Among the six telephones on the desk of Boris A. Brevnov, chairman of Russia's Unified Energy System, one stands out: the white one with a gold crest in place of a dial. It's a direct line to First Deputy Prime Minister Boris Nemtsov's office. The two call each other several times a week, working together to overhaul UES, the government-controlled electric utility. With sales of $23 billion, it rivals gas monopoly Gazprom for first place among Russian companies--and is key to the country's economic renewal.
Brevnov, a lanky 29-year-old, is on the front lines of the Kremlin's latest reform push. Just as President Boris N. Yeltsin is grooming the progressive, 37-year-old Nemtsov as his political heir, Nemtsov has tapped his own protege, Brevnov, to prove that a new generation of managers can shake Russian industry out of its torpor. The government is making UES a showcase in its drive to break up inefficient monopolies and loosen the knot of unpaid debts strangling the economy.
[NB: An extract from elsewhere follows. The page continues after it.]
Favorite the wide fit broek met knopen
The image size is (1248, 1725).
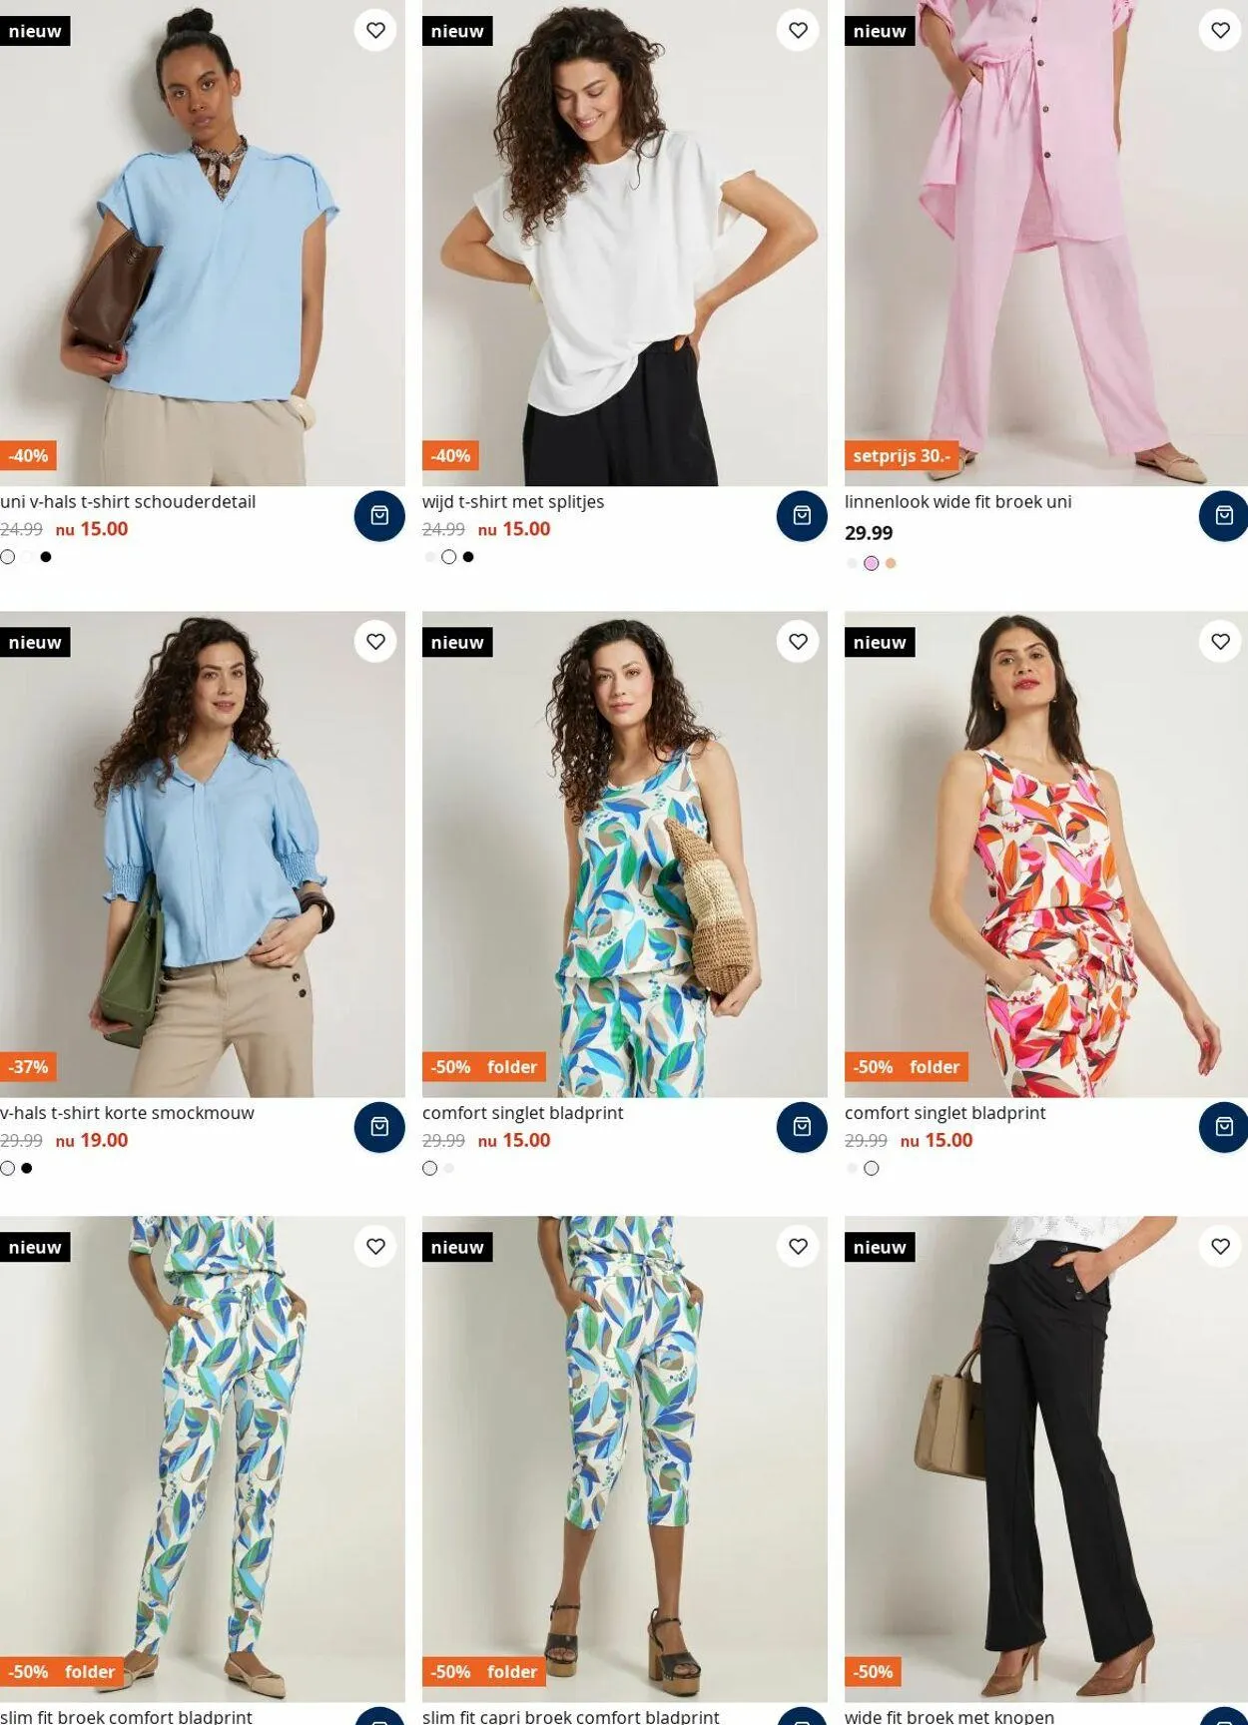pos(1220,1246)
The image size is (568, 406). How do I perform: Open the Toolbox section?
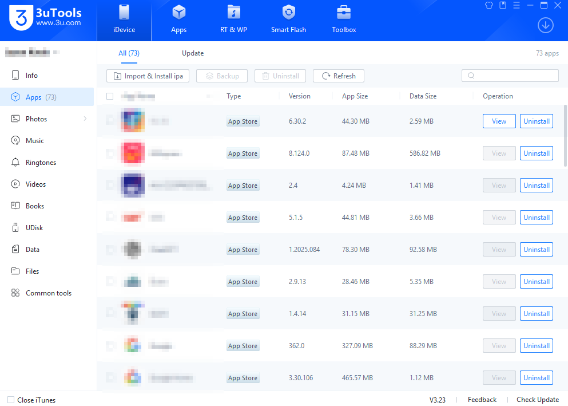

If Brevnov succeeds, the effects will ripple far. A more efficient UES would jump-start domestic industries by providing more affordable power. It could use Russia's ample natural gas and hydropower capacity to become a major power exporter. And Brevnov could set an example for young CEOs who are gradually taking the reins from their Soviet-era predecessors.
BARTER BAN. Brevnov has moved fast since taking charge on May 30. UES's monthly cash flow swelled 30% after he forbade barter, cracked down on delinquent accounts, and offered discounts to customers who paid on time. He brought in a new finance team and is improving corporate disclosure. And he is taking aim at the politically expedient but wasteful system that keeps antiquated regional plants running full-throttle while more efficient ones sit idle, frittering away $4 billion a year. That's one reason commercial electricity rates are 20% higher than in the U.S.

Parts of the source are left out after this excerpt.